_WORK TO DO_.
Extract the stretch of the data from the line containing "The width and height of the screenshot is (1456, 819)." through the final line, and reproduce those lines unchanged.

_INPUT DATA_.
§
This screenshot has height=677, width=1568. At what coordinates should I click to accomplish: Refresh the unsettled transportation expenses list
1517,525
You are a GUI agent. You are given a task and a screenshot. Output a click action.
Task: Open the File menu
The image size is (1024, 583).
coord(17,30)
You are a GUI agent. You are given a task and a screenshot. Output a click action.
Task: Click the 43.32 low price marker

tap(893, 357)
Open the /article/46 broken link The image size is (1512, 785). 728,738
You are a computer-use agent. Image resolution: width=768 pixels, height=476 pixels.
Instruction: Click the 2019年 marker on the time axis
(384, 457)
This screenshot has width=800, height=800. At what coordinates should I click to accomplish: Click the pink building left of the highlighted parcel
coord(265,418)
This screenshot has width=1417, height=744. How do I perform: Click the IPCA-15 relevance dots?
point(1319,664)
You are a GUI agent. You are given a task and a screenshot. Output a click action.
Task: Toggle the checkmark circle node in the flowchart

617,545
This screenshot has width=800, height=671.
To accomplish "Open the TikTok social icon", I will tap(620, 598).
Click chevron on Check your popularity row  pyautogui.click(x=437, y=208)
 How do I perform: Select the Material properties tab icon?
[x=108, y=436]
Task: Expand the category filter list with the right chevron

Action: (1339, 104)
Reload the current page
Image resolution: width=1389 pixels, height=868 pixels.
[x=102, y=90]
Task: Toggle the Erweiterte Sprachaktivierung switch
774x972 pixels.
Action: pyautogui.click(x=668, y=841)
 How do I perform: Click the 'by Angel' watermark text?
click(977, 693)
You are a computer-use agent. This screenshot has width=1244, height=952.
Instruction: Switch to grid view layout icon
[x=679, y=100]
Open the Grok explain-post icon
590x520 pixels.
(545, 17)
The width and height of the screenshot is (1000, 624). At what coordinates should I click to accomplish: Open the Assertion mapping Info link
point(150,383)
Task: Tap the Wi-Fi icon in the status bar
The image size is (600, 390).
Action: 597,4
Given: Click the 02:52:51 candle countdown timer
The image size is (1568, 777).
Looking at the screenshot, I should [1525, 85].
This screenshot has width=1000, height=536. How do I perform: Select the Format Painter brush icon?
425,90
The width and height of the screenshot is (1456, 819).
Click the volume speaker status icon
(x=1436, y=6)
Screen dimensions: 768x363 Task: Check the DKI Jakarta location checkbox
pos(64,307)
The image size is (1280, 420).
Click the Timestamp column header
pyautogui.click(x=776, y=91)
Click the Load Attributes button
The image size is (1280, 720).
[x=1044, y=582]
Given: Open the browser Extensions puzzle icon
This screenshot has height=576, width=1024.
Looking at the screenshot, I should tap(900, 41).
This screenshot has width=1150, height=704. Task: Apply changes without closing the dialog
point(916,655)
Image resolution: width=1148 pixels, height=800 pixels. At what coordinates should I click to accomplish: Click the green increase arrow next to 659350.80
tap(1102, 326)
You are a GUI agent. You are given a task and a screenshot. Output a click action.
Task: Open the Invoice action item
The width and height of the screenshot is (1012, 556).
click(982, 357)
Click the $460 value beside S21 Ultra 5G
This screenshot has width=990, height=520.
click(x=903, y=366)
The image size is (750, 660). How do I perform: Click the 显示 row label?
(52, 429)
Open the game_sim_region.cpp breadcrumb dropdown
§
_EXPECTED ANSWER_.
The width and height of the screenshot is (1456, 819).
Click the volume speaker status icon
(x=1436, y=6)
Screen dimensions: 768x363 Task: Check the DKI Jakarta location checkbox
pos(64,307)
The image size is (1280, 420).
Click the Timestamp column header
pyautogui.click(x=776, y=91)
Click the Load Attributes button
The image size is (1280, 720).
[x=1044, y=582]
Given: Open the browser Extensions puzzle icon
This screenshot has height=576, width=1024.
Looking at the screenshot, I should tap(900, 41).
This screenshot has width=1150, height=704. Task: Apply changes without closing the dialog
point(916,655)
Image resolution: width=1148 pixels, height=800 pixels. At what coordinates should I click to accomplish: Click the green increase arrow next to 659350.80
tap(1102, 326)
You are a GUI agent. You are given a task and a screenshot. Output a click action.
Task: Open the Invoice action item
The width and height of the screenshot is (1012, 556).
click(982, 357)
Click the $460 value beside S21 Ultra 5G
This screenshot has width=990, height=520.
click(x=903, y=366)
The image size is (750, 660). How do I perform: Click the 显示 row label?
(52, 429)
Open the game_sim_region.cpp breadcrumb dropdown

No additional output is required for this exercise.